Oops. Sorry, missed that one. Great idea!

Yeah, if this is a recurring process a mapping table is probably the best way to go although it will likely take some manual intervention on a regular basis as you get misspellings and typos.

Jack Corbett
Consultant - Straight Path Solutions
Check out these links on how to get faster and more accurate answers:
Forum Etiquette: How to post data/code on a forum to get the best help
Need an Answer? Actually, No ... You Need a Question

Ninja's_RGR'us SSC Guru Points: 294069 More actions · Answer 13

Plz explain to me what FTS does!

I know, Potato, Pôtato :hehe:

peterzeke SSCrazy Eights Points: 9003 More actions · Answer 14

Grant Fritchey (10/20/2011)
Phil Parkin (10/20/2011)
Grant Fritchey (10/20/2011)
What about building a drug name mapping table.
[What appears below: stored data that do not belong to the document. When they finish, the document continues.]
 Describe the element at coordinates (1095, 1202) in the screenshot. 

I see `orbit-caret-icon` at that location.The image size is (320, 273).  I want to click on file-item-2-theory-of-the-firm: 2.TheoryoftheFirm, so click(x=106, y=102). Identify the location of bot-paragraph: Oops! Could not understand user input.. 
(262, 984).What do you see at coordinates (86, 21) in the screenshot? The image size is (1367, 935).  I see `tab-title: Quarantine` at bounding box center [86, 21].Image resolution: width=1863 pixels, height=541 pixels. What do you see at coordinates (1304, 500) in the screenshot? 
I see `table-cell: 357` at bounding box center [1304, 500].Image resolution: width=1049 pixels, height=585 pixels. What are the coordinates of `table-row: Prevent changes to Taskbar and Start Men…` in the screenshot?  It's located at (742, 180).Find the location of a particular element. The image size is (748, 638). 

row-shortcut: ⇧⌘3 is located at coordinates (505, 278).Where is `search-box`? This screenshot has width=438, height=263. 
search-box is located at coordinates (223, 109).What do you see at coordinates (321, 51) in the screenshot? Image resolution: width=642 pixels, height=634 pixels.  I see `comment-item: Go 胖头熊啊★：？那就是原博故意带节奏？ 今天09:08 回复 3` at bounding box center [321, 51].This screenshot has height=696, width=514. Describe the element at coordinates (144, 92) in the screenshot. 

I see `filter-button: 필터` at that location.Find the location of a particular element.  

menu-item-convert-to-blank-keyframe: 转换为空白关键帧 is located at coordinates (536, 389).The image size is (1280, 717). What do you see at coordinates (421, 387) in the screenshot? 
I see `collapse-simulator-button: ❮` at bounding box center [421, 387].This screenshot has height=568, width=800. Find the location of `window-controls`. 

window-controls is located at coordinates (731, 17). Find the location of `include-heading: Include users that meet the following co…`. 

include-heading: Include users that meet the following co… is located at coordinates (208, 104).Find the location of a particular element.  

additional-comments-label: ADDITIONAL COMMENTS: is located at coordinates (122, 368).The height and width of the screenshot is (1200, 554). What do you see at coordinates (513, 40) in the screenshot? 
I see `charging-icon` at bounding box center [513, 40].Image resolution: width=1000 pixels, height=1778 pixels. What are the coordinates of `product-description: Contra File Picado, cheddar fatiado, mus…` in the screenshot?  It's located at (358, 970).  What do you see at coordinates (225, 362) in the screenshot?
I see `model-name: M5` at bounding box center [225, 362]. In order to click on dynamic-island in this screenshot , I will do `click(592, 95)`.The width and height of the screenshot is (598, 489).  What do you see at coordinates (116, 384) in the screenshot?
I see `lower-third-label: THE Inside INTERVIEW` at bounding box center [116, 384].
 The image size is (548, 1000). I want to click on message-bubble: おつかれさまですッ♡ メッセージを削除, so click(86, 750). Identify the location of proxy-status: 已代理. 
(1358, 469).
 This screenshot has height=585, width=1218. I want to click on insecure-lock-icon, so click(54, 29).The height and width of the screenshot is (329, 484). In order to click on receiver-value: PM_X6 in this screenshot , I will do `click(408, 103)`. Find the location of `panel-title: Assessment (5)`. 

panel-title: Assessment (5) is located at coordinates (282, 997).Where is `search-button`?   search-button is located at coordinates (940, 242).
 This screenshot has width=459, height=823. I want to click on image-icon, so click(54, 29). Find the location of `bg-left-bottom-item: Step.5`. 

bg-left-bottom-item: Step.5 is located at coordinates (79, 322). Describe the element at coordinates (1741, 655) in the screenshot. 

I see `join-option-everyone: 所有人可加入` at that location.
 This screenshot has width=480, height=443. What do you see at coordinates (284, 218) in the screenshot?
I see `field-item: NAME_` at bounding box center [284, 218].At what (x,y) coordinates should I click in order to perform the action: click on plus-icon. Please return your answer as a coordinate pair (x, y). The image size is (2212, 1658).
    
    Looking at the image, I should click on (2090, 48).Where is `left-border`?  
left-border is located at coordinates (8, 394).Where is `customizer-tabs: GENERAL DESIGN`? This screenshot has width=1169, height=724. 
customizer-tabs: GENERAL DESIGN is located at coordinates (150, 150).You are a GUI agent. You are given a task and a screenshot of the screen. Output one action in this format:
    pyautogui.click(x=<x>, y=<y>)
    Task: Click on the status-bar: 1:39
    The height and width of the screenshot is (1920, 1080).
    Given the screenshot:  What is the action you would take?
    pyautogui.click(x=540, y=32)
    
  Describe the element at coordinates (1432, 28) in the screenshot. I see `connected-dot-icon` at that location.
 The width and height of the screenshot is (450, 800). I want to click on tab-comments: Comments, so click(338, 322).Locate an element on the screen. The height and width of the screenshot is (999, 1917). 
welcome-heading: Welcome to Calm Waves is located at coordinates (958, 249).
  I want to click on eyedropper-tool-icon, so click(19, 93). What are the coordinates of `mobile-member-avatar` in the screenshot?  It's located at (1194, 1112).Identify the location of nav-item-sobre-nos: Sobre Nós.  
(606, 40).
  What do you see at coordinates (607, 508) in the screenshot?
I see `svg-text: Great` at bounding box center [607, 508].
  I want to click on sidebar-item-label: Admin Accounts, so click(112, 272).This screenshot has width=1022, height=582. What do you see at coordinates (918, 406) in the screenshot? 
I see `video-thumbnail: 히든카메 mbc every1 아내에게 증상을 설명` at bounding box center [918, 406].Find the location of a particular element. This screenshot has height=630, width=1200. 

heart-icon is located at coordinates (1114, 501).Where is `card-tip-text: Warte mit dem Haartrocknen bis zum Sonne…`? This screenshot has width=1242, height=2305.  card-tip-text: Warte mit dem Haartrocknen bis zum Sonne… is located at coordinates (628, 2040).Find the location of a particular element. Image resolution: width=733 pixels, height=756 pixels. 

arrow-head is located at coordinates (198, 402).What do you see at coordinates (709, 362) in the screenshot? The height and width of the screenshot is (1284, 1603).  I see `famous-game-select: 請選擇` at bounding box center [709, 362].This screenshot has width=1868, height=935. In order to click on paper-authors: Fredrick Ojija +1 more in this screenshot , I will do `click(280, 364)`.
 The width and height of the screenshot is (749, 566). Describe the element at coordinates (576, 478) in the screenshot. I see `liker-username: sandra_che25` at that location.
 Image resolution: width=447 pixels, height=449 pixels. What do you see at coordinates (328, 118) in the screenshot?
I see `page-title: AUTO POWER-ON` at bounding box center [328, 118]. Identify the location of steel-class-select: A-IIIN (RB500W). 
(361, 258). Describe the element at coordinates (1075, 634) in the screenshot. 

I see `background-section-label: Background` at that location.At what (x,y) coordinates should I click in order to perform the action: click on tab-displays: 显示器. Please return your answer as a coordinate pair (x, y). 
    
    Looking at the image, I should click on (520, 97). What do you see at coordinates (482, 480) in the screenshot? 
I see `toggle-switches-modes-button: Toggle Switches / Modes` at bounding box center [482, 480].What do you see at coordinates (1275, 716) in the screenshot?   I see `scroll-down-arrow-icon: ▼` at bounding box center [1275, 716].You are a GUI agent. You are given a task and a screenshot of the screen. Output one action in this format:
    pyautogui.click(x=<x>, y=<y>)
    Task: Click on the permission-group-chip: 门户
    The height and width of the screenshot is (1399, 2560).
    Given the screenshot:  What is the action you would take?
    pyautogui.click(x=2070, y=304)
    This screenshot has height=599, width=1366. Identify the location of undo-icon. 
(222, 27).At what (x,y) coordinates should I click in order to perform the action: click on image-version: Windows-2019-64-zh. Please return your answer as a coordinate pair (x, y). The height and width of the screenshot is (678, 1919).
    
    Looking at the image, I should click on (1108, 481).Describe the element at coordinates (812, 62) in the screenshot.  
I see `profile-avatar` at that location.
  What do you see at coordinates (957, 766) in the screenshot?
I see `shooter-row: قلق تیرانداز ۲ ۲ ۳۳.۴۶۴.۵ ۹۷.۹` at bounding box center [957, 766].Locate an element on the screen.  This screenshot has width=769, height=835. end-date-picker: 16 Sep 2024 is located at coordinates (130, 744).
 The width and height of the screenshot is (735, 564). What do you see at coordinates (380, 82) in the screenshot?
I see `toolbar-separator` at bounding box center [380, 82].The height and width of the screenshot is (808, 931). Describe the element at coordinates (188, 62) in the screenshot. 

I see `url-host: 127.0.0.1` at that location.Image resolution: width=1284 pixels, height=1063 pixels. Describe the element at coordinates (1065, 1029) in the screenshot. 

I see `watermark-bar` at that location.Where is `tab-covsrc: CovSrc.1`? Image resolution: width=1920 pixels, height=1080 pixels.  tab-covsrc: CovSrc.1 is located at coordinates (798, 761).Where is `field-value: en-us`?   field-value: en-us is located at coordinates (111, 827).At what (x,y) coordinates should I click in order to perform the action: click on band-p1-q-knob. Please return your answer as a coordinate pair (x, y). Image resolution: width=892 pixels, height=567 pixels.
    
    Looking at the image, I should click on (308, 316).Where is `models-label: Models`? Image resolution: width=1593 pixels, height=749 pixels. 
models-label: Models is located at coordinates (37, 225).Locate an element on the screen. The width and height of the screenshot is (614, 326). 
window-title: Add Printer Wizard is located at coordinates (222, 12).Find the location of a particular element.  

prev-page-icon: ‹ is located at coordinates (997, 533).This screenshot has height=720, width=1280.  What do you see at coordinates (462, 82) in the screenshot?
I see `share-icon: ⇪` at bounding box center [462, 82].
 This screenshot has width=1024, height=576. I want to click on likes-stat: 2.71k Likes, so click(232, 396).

You run through the data once, nightly, after a load, something, and map the names supplied to the drugs available into a new table, then use joins to pull the data back out. You'll be able to index it and get good performance without hopping through hoops.
That's pretty much what I suggested a couple of posts back from yours ...
Oops. Sorry, missed that one. Great idea!

Makes sense to create a mapping table that can be leveraged for performance when doing reporting, but... doesn't the act of building such a mapping/crosswalk table return us back to my initial inquiry (query) of how to join the tables to get the correct mapping in the first place without performance totally dragging even for adding to the mapping table? At the very least, limiting the rows to evaluate being based on the latest insert_date would trim down the pool of data to be considered for appends to the mapping table, but the join itself would still be "flimsy" if charindex() or LIKE% is employed.

For example, if the mapping table has three variations for "Citalopram", and a nightly run identifies a fourth variation of this drug, what technique/join is employed to identify this new drug description in the first place? It's simple enough to use an outer join to identify the new drug names, but somehow those new drug names need to map back to a key/primary drug description.

Lastly, before I forget to say it, thanks to all of your input and participation on this topic.